▸ Exercise objective: Decide whether each statement below agrees with the Legislative Council transcript. Answer yes or no for each, and quote the transcript's deciding words. 1. The minister says he expects health managers to call him so that he can validate or overturn every decision they make. 2. The minister gives the extreme heat event in January as an example of an unexpected event. 3. The minister refers to a workforce of 40,000 employees.

▸ Passage shown:
○ ○ ○

Legislative Council - Fifty-Fourth Parliament, First Session (54-1)
2019-02-13 Daily Xml

Contents

Health Services

The Hon. E.S. BOURKE (14:31): I seek leave to make a brief explanation before asking a question of the Minister for Health and Wellbeing regarding the health system.

Leave granted.

The Hon. E.S. BOURKE: Yesterday, during question time the minister stated:

The health system is run by a range of chief executives across the network. They make decisions on how best to manage their beds.

My question to the minister is: do you as the minister accept a responsibility for the health system, or can beds and hospital wards be closed, leading to hospital ramping, without the minister's involvement?

Members interjecting:

The PRESIDENT: If it's such an excellent question, how about giving the minister the courtesy to answer it in silence? Minister.

The Hon. S.G. WADE (Minister for Health and Wellbeing) (14:32): I stand by what I said yesterday. The health managers in the health system—

The Hon. K.J. Maher interjecting:

The PRESIDENT: Leader of the Opposition, I would like to hear the minister.

The Hon. S.G. WADE: —run the health system on a day-to-day basis, and it doesn't just relate to whether or not particular beds need to be made available on the day. There is a whole range of decisions that they make that impact on the need for people to come to hospital, the capacity to handle incoming patients in relation to hospital discharges. It's not just about whether or not a bed is open or closed. The health system is incredibly complex, and unexpected events, such as the extreme heat event in January, precipitate responses that can't be anticipated.

I expect the managers in our health system to respond to whatever comes. Do I expect them to give me a call as minister and expect me to validate or overturn every decision they make? No; the answer is no. We pay the managers to manage. The government will continue to work with the department and with the local health networks to make sure that the health system is ready to cope with whatever comes, but when we've got 40,000 employees, when we have more than 2,000 beds in the country, half of them being residential aged care, half of them being acute and thousands of beds in the city, it's a very complex network. To think that a minister, one person out of a team of 40,000, could actually be the executive running the whole system shows you how lacking in understanding the opposition is of how the health system works.

○ ○ ○

▸ Dataset:
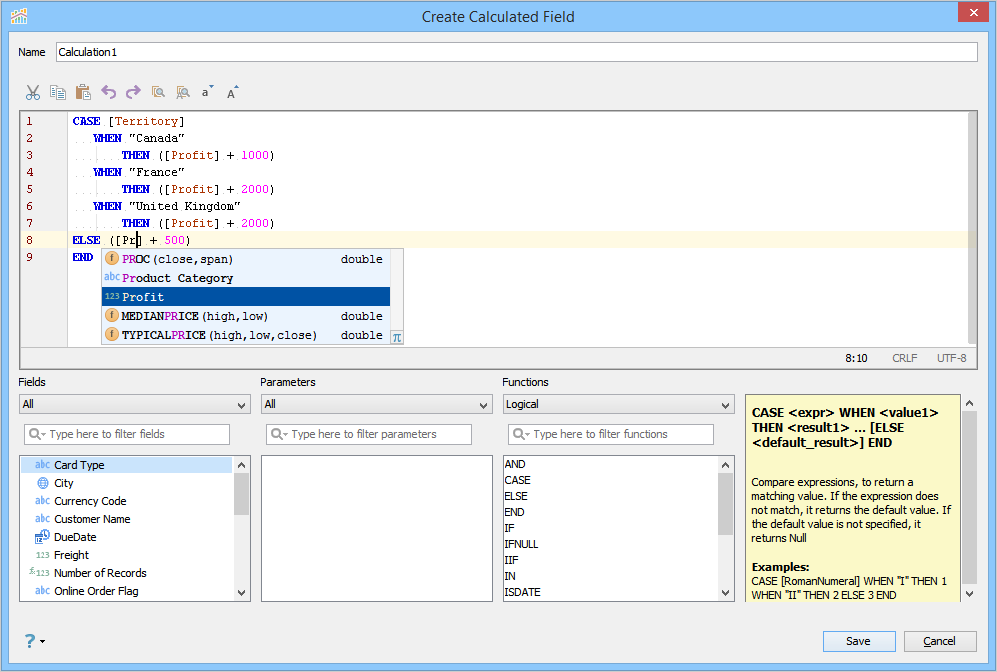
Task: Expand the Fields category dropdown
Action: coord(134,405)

○ ○ ○

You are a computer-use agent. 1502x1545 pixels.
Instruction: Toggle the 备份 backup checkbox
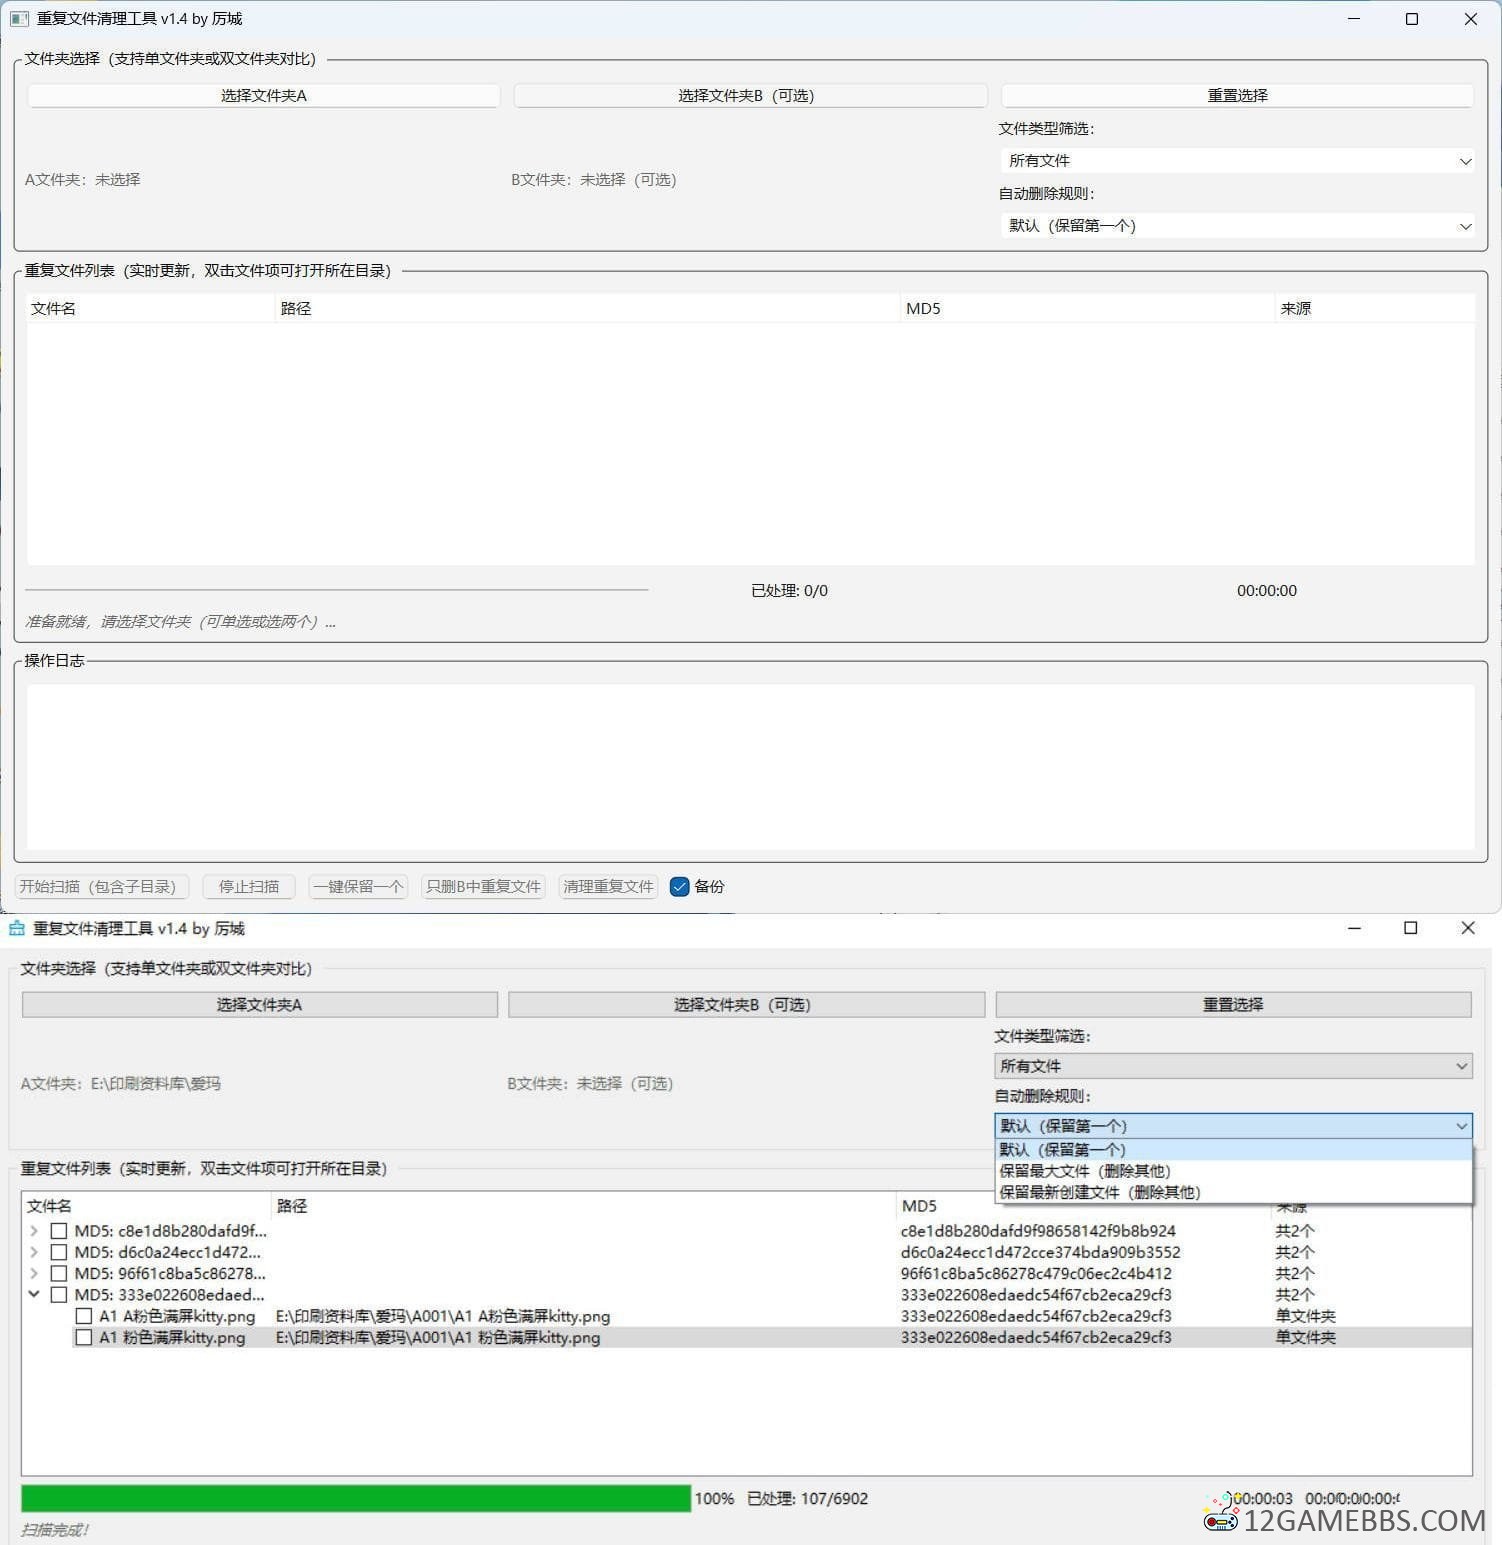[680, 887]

○ ○ ○

▸ Exercise result:
1. No: "Do I expect them to give me a call as minister and expect me to validate or overturn every decision they make? No; the answer is no."
2. Yes: "unexpected events, such as the extreme heat event in January, precipitate responses that can't be anticipated."
3. Yes: "when we've got 40,000 employees"